WRITTEN TASKS:
**A)** Please repeat the passage on the Aaron Swartz case word for word, beginning at the words "Two weeks ago, a" and stopping after "the just-discovered documents.".
**B)** In the passage on the Aaron Swartz case, on what date did the Secret Service say it learned of the additional files outside its headquarters?
━━━━━ PASSAGE SHOWN
Two weeks ago, a federal judge ruled against the Executive Branch and ordered the Obama administration to release the documents in the Aaron Swartz case. As detailed by Poulsen and Wired.com, US District Judge Colleen Kollar-Kotelly ruled, “Defendant shall promptly release to Plaintiff all responsive documents that it has gathered thus far and shall continue to produce additional responsive documents that it locates on a rolling basis.”
Days before Judge Kollar-Kotelly’s order, the Secret Service petitioned the court for a stay in its ruling. The agency alleges that it just discovered another large collection of files relating to the Swartz case at a facility outside Washington DC. Agency attorneys insist the Secret Service needs a large extension of time in order to collect and review the just-discovered documents.
In its petition to the court three weeks ago, the Secret Service wrote, ‘Defendant has exercised diligence in processing these records. As part of that effort, it undertook an additional search for responsive records in certain agency files, including files located outside agency headquarters in the Washington, D.C. area. Based on this additional search, it learned yesterday, July 2, of files located outside the agency’s headquarters that contain several thousand additional pages that may be responsive to Plaintiff’s FOIA request…The agency’s review of those files will require a substantial amount of additional time.’
The court granted the federal agency a brief delay to allow it to investigate its latest discovery. The Secret Service now has an August 5 deadline, not to release the Aaron Swartz files, but to release a timetable showing when they think they might finally be able to release them. Kevin Poulsen and others who’ve submitted FOIA requests for the same information aren’t optimistic. Government officials blew right through a May 23 deadline and the plaintiffs wouldn’t be surprised if the Obama administration simply ignored the newest deadline as well.
━━━━━━━━━━
━━━━━ DATASET ENTRIES
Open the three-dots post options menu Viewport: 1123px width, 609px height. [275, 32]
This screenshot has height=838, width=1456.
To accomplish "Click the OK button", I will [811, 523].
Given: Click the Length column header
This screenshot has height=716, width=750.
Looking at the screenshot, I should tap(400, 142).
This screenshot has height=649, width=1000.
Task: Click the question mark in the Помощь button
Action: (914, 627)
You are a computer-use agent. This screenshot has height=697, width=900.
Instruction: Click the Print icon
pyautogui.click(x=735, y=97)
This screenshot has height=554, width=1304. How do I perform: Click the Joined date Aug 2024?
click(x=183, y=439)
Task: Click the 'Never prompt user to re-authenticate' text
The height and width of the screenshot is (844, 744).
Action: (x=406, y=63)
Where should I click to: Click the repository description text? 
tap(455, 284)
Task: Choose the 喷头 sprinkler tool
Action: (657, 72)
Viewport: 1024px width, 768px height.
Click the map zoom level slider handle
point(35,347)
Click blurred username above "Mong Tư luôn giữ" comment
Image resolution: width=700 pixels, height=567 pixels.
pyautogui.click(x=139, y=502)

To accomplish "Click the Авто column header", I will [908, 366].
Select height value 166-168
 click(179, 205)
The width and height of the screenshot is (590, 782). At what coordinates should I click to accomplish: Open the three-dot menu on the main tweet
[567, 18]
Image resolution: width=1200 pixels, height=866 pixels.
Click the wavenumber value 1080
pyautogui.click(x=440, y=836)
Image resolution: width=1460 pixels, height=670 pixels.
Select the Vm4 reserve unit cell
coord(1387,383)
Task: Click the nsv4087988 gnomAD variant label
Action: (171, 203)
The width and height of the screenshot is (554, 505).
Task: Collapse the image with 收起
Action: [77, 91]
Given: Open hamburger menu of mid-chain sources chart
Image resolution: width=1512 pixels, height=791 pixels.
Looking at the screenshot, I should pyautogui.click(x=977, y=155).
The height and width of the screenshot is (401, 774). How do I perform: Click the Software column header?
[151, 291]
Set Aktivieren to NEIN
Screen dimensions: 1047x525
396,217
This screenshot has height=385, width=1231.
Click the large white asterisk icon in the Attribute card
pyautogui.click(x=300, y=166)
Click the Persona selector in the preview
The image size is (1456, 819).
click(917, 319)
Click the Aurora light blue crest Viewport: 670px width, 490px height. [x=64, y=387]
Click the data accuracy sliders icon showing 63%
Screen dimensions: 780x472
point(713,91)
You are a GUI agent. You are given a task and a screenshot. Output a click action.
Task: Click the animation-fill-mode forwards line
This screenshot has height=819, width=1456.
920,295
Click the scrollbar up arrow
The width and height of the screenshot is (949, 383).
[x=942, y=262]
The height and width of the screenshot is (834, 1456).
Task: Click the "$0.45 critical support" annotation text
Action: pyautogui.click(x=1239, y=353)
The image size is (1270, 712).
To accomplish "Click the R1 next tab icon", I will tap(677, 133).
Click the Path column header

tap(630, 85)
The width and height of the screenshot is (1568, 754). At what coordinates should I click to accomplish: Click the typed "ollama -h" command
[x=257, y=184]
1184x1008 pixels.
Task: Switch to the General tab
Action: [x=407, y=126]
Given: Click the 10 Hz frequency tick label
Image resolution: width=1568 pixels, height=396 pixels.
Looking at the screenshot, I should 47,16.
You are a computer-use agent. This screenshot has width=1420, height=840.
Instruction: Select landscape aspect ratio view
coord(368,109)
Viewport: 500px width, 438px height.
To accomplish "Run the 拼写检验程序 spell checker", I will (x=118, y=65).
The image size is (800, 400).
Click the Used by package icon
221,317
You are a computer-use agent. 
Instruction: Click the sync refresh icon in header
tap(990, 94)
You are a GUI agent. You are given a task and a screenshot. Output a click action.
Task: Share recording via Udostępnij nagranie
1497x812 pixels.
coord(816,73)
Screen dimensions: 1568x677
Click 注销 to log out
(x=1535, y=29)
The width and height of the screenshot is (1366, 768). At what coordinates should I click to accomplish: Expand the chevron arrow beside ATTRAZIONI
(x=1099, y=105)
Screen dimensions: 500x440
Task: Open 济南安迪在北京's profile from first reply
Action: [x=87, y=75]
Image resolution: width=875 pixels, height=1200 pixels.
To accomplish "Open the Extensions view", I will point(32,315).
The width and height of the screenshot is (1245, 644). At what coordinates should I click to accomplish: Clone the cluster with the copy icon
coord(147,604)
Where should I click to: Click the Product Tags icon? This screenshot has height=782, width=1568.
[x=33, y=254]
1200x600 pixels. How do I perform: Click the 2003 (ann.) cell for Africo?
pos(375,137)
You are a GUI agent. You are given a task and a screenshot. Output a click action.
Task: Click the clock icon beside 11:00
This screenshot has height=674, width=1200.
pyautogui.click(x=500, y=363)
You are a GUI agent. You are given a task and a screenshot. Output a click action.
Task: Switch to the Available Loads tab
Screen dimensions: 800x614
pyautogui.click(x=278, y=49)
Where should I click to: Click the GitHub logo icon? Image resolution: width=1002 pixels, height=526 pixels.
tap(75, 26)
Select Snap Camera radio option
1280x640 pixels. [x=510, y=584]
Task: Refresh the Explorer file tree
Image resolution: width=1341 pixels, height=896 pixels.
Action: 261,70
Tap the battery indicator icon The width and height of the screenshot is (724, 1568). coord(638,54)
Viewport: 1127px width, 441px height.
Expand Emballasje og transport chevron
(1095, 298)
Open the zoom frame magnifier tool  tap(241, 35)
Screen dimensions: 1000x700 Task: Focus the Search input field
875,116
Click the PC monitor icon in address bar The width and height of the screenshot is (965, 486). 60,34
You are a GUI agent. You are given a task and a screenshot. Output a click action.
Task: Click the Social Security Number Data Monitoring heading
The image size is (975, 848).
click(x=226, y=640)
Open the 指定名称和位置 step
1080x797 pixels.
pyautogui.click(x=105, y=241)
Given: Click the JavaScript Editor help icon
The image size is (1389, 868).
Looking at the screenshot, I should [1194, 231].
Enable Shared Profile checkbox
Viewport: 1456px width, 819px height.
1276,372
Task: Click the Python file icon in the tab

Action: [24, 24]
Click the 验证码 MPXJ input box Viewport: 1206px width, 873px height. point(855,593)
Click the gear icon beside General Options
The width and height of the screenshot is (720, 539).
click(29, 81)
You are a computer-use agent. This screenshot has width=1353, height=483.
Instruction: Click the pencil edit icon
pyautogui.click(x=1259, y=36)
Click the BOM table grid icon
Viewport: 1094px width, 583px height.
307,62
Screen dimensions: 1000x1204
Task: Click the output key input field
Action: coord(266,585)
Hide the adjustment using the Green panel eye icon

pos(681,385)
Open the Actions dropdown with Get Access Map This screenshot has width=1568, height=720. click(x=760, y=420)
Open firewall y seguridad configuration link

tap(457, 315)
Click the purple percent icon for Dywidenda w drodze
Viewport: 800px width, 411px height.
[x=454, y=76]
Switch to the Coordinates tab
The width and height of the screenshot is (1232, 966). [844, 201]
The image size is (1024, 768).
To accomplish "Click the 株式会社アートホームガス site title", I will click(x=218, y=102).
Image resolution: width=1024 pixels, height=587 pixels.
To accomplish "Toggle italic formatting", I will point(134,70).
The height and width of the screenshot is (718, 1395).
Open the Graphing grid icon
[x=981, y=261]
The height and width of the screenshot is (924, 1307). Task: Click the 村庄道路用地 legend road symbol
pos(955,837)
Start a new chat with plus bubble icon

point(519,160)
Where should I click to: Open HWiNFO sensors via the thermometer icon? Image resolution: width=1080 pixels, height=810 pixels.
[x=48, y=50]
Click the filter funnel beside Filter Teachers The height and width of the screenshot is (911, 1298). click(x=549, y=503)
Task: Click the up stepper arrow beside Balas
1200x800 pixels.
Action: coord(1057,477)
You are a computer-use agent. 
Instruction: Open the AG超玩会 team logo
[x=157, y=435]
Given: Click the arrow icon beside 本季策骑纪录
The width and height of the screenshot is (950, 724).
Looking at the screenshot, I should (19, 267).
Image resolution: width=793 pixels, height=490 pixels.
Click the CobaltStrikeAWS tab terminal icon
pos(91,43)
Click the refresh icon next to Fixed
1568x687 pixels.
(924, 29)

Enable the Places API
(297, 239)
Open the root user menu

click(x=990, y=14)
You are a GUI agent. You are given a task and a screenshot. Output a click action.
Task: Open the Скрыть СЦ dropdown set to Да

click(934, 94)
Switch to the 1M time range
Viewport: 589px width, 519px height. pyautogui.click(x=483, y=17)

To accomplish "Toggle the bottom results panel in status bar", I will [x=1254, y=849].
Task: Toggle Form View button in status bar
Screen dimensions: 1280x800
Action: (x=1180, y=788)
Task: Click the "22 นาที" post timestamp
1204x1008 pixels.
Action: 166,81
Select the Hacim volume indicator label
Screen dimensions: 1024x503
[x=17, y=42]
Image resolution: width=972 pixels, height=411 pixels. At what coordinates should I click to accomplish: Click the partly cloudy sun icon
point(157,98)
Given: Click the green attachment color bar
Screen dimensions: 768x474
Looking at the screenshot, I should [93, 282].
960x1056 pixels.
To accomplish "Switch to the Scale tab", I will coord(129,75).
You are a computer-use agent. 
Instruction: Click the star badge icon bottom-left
━━━━━━━━━━
TASK-BY-TASK ANSWERS:
**A)**
Two weeks ago, a federal judge ruled against the Executive Branch and ordered the Obama administration to release the documents in the Aaron Swartz case. As detailed by Poulsen and Wired.com, US District Judge Colleen Kollar-Kotelly ruled, “Defendant shall promptly release to Plaintiff all responsive documents that it has gathered thus far and shall continue to produce additional responsive documents that it locates on a rolling basis.”
Days before Judge Kollar-Kotelly’s order, the Secret Service petitioned the court for a stay in its ruling. The agency alleges that it just discovered another large collection of files relating to the Swartz case at a facility outside Washington DC. Agency attorneys insist the Secret Service needs a large extension of time in order to collect and review the just-discovered documents.

**B)** July 2.